A secretária que já estava novamente ali cortejando os pacientes e impacientes, ouvia de perto minha conversa com a senhora. Como de doida a secretária decididamente não tinha nada, resolveu entrar na conversa e deu seu palpite.
- Esse big bródi num tem nada que presti moço, mas é bom demais a gente falar da vida dos outros (risos)... (p.s: esquizofrênicos!).
 Foi a conclusão mais perfeita que encontrei para o sucesso do ridículo BBB. Em verdade a doidinha lá estava completa de razão. O povo gosta mesmo é de se preocupar com a vida dos outros. Somos o país das marocas, dos fuxicos, das fofoqueiras. E o BBB é a oportunidade que se tem para, nacionalmente, exercermos nossa índole de palpiteiros sobre a vida dos outros.

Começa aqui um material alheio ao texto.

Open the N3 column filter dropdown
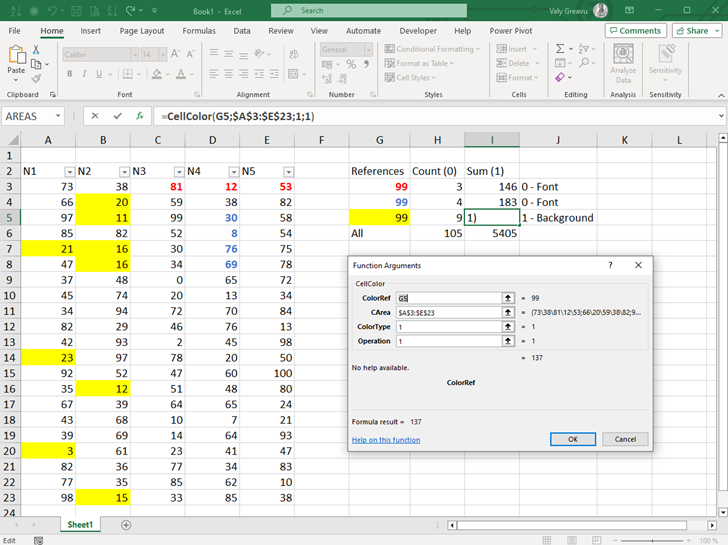728x545 pixels. pos(178,172)
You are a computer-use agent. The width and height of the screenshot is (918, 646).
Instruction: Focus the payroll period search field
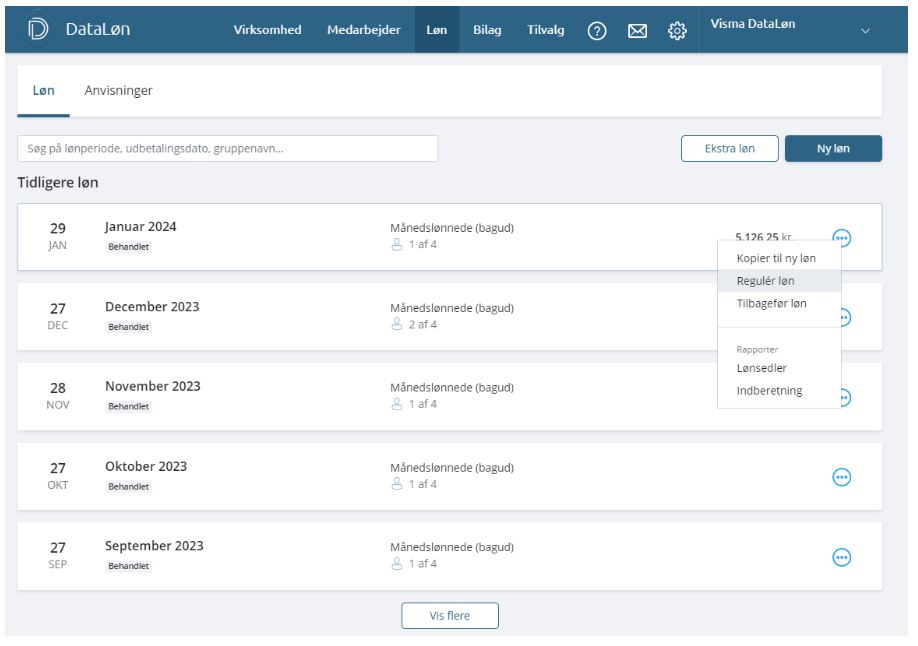228,149
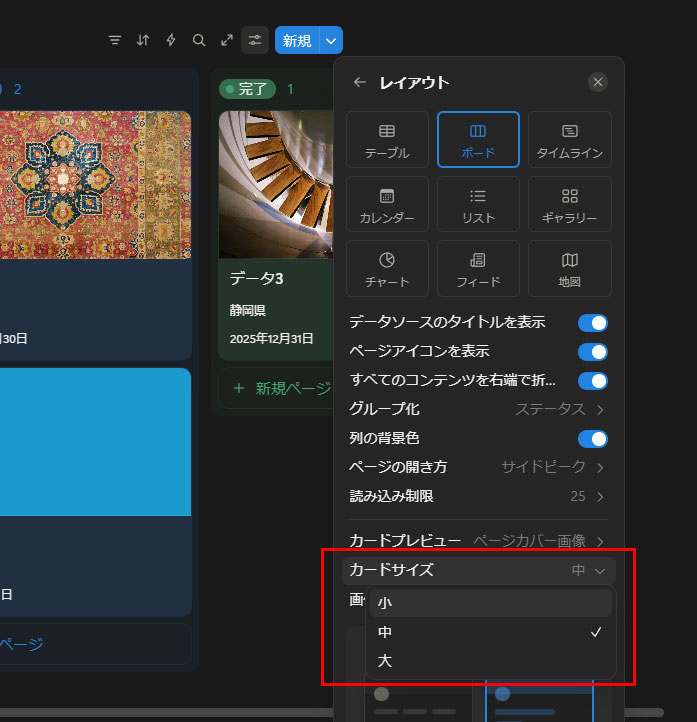
Task: Toggle データソースのタイトルを表示 switch
Action: 592,323
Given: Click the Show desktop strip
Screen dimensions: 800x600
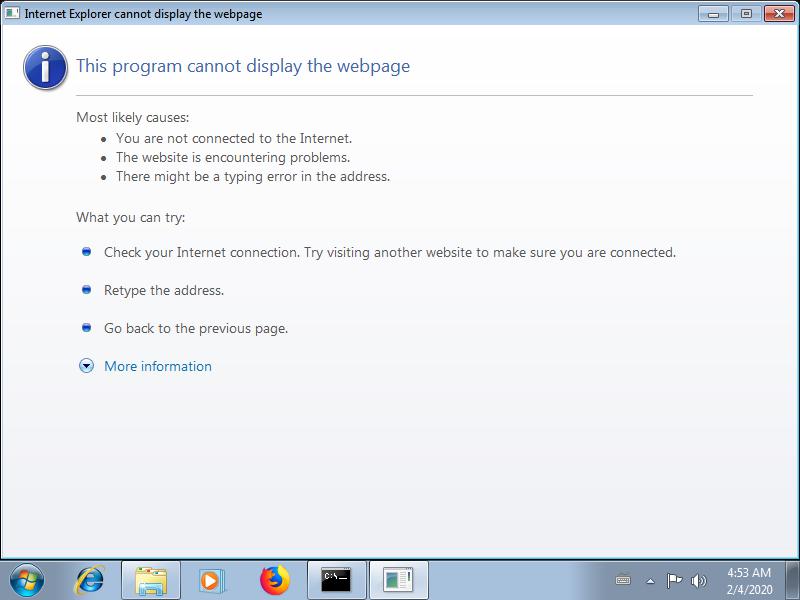Looking at the screenshot, I should point(794,580).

Minha preocupação só aumentava. Já tava até achando que a secretária era normal!
Por fim, depois de mais de três horas e meia de espera finalmente fomos atendidos. Já estava quase que dado por satisfeito se não conseguisse o atestado, mas aí veio o mais interessante. Recebi o atestado devidamente preenchido com meu nome, identidade, e nem sequer vi o rosto do médico. Na verdade ele nem lá estava. Quem assinou foi uma funcionária da burocracia que certamente não tinha conhecimento de causa nenhum que desse àquele atestado alguma veracidade. Coisa de louco!
Já na saída, vi com mais calma o atestado, em que dizia que eu havia sido devidamente avaliado naquela Unidade de Saúde e que até o presente momento me encontrava com perfeitas condições de saúde mental. Pairou-me a dúvida. Fez-se uma longa pausa. Olhei para trás, vi ainda ao longe o João Paulo II caminhando lentamente e cabisbaixo, talvez paquerando o próximo pedaço de solo a ser beijado. Em um outro canto estava a secretária que agora fumava um cigarro, absorta a acompanhar o movimento da fumaça.
Meio perturbado com o resultado do atestado segui em frente, liguei o carro, pus o som e novamente escutei “Ok song” do Orson, mas nada, absolutamente nada, estava ok!